I did an interesting cubism art work when studying Picasso as a mimic of his style in a class taught online by Academy of Visual Arts, but for that I started with a blank canvas since those works do not start with a photograph but can if you want the palette of the photo and or certain shapes in it or you can select, copy, and paste or clone from one photo source to the new cyber canvas as desired. Once the "paintographer" creates the cyber canvas image(s), textures, patterns, and picture tubes (like little pictures in a paint tube) can be applied. The cyber canvas images they can be combined, resized, made into mosaics, it can be cyber framed if desired, and then if desired printed as giclee on canvas or watercolor paper for framing or finished as a canvas wrap.

Once printed you can then use any of the traditional oil or acrylic paints or textures to enhance the work before finishing and framing for show exhibition or sale. In the cyber art studio, you can apply many different perspectives, warps, distortions, geometrics, or anything you can think of (much more than a traditional artist can do with his tools). Where a real art studio is limited by physical laws, the cyber art studio is not. The cyber art studio is accessible to the world, portable, and does not require real estate cost considerations and upkeep. Many more things can be done with cyber art studio tools and functions/features than via traditional art studio methods and techniques. If it is not already begin done, it certainly is possible to even create 3D art sculptures via cyber art studio software.
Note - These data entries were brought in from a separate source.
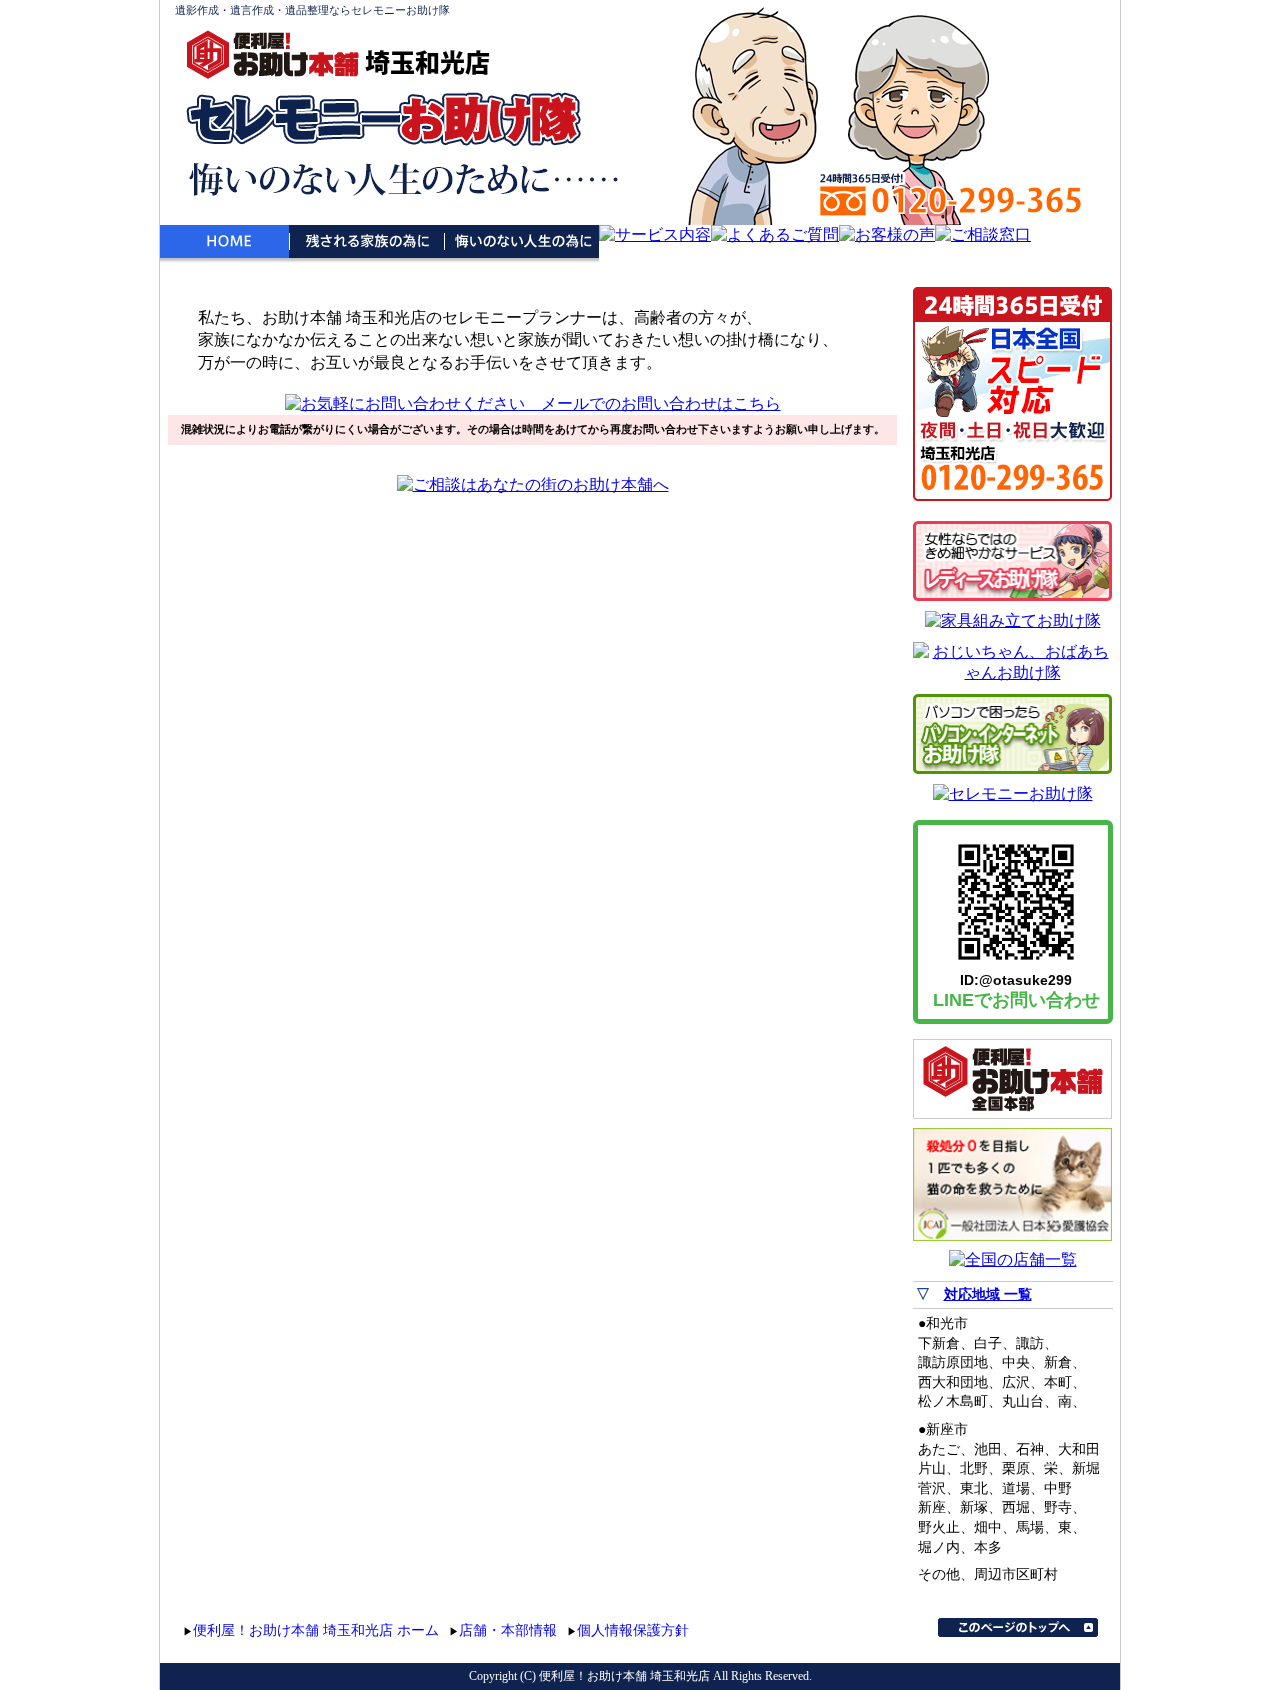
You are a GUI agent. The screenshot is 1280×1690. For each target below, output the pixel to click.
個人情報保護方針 (633, 1630)
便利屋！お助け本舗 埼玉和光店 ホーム (316, 1630)
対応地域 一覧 (988, 1294)
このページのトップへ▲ (1018, 1627)
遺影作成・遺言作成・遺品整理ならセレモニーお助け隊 (312, 10)
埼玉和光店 (427, 62)
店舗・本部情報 (508, 1630)
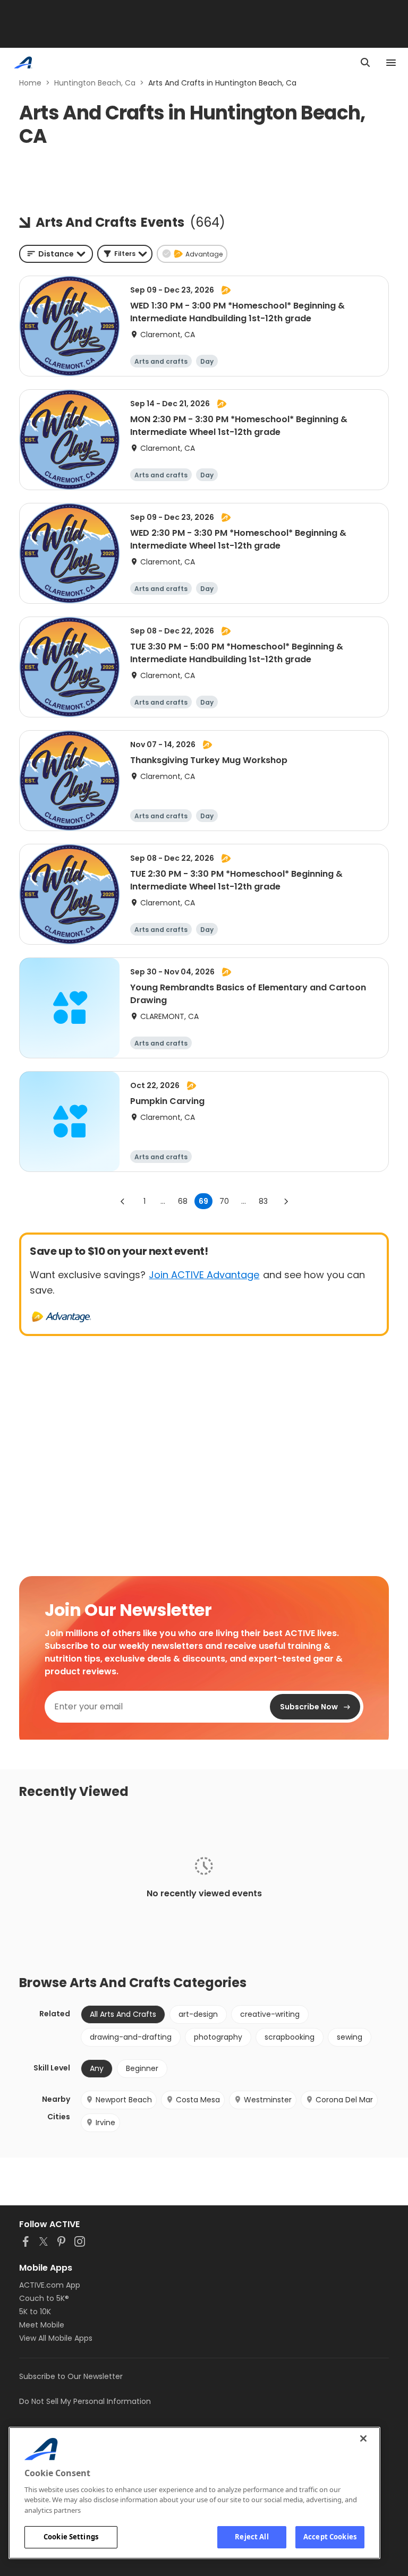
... (162, 1201)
Paintography" is neither photography nor is it pure pixel painting digital art.  Instead "paintography" uses both the media of photography and the media of digital painting to achieve a totally new media ("Paintography)", creating an art image which may or may not resemble the original photo used as the "underpainting" .....  using the word photographer normally connotes photo editing skills which may then advance to what a "paintographer" does.... a "paintographer" paints with pixels and is assisted or uses as an underpainting the pixels of a photo the artist has ownership of and would not be violating copyright protections, but the "paintographer" uses his artistic license making what began as a photo transformed into an original art work creation.

I think that most individuals who have little or no experience with photo editing via the computer would be astounded at the power and versatility cyber art studios has in making its art creations.  I was very impressed and still am with the cyber art studio and the programs that provide the studio everything the digital artist needs to create his art works.

Another interesting cyber art style is fractal painting. I use the program, Apophysis, It creates very intricate art images mathematically via numerical parameters.  Apophysis has fractal art image editing tools for the artist to control the making of the fractal art images existing on cyber canvases.

If you like art then you might enjoy learning more about cyber art, digital photography, and "Paintography".  It is truly fascinating and rewarding leisure time pursuit which just might become professional work.

It takes talent
to identify and capture 
the moment in time
of a subject 
in its background
worthy enough
to call the resulting photo,
"Art".....
A picture is worth a thousand words ....
and most are photos,
some are also truly fine art.
"Paintography" can create
fine art with any photo,
or merely be entertaining,
educational, and creative play.

When I photograph my Pekingese and make paintography art of the photo images, I first
had to produce them as living sculpture works of beauty and art (as a Pekingese breeder)
..... so one media can feed another media and I believe the artist who is responsible for
everything in the photo is the most original and creative more than one who
is merely photographing something he had no ownership of or responsibility
for it existing.

I have photographed a sunflower which is the result of 14
years of reseeding and hybridization and set in my own front yard landscape
so I take pride in what the photo is recording and preserving for future
reference and exhibition.  After you have a photo, I like to make large size
giclee prints on canvas and suitably frame it to hang on the wall or
exhibiting in an art show..... without paintography work done to it.